WHAT ARE THE POTENTIAL COMPLICATIONS OF TPO?


All surgeries carry some inherent risk, and the risks for patients undergoing TPO are no greater than for any other orthopedic procedure. Because these are usually young, healthy dogs, and because strictly sterile conditions are maintained, such problems as deep infections are rare. Problems particular to pelvic osteotomy include loosening of implants and loss of proper orientation, nerve or vessel injuries, superficial infections of the incisions, short-term straining to urinate, and long-term failure of the procedure to accomplish its intended purpose, namely prevention of degenerative joint disease, and allowing normal use of the operated limb. Implant loosening is usually prevented by good owner compliance with instructions for exercise limitation postoperatively. Superficial wound complications are managed with appropriate topical therapy, and the use of restraint devices to prevent licking and chewing the incisions. Because TPO entails cutting of major pelvic bones, stretching, overheating, or tearing injuries can be sustained to important nearby nerves, such as the sciatic nerve. Every effort is made to protect these structures during surgery, but owning usually to anatomical variation among dogs, some dogs will wake up from surgery with signs of nerve weakness. Fortunately, it is an uncommon complication, and, even when observed, is usually transient. If a dog does develop a neurapraxia (reversible injury to the sheath surrounding the nerve, with mild loss of function), signs usually include “knuckling” of the toes, and some laxity in the ankle (hock) joint. Pain is rarely encountered. Treatment consists of protecting the toes from mechanical trauma, assisting the animal to walk using a sling, if necessary, and delaying surgery on the second side where applicable. In most cases the signs disappear in two to six weeks. Rarely, a more severe and long-lasting nerve deficit is seen, and may require additional surgery to strengthen the ankle and toe muscles. Because the urethra (tube connecting the urinary bladder to the external genitalia) lies directly on the floor of the pelvis, it can be injured or inflammed by TPO. This is a rare complication that could result in some straining. It is usually self-limiting, but may require some temporary treatment.
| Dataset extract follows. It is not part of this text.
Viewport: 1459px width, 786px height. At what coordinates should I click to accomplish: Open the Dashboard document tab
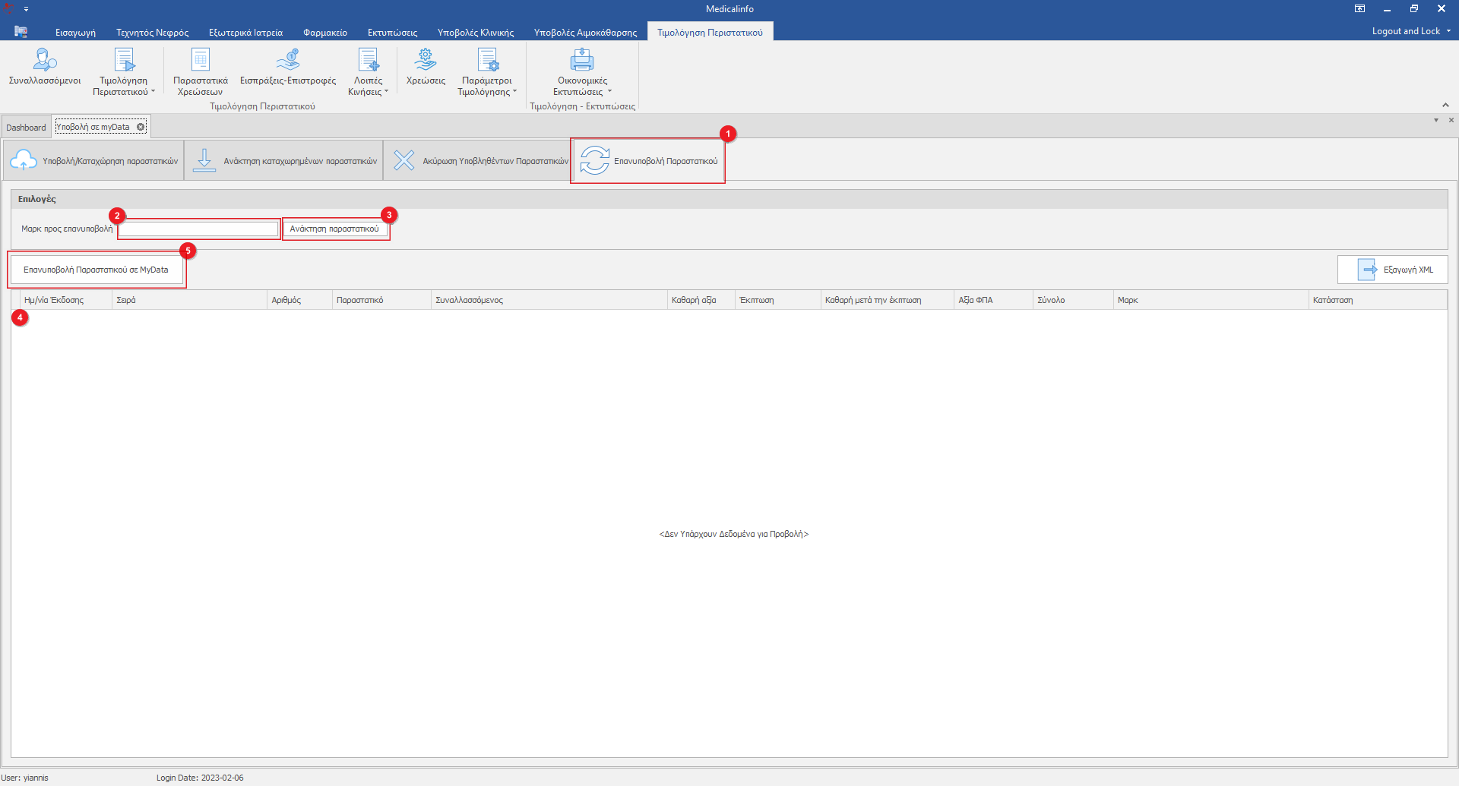click(x=26, y=128)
WHAT CAN BE DONE IF I ELECT NOT TO PURSUE TPO FOR MY DOG, AND IT DEVELOPS PAINFUL ARTHRITIS LATER ON?


Because judgment is required in deciding which dogs are suitable candidates for TPO, we may guess wrong in some cases. On the one hand, some dogs may be operated on who ultimately may never have developed any arthritis or pain; such dogs will do well, but the role of TPO in their good result may be questionable. This is probably uncommon, since most dogs being operated on were brought to the veterinarian’s attention because they were having lameness problems. On the other hand, we may evaluate a dog’s clinical function and hips to be acceptable, when in fact the dog could benefit from the corrective effects of TPO. This is why re-evaluation is so important, and monitoring the trend in un-operated dogs may cause a change in plans at a subsequent date. Nonetheless, some dogs who would best be treated by TPO will not have the operation, either because of faulty veterinary judgment, or because of financial or other constraints faced by the owner. In such cases, there are still salvage operations available (assuming medical management is inadequate for controlling clinical signs), and these can be discussed with your veterinarian or board-certified veterinary orthopaedist. An advantage of the salvage operations is that they are not limited to young dogs, and can be done at any point in an adult dog’s life. Thus, even if finances limit choices now, it may be possible to save funds for later use.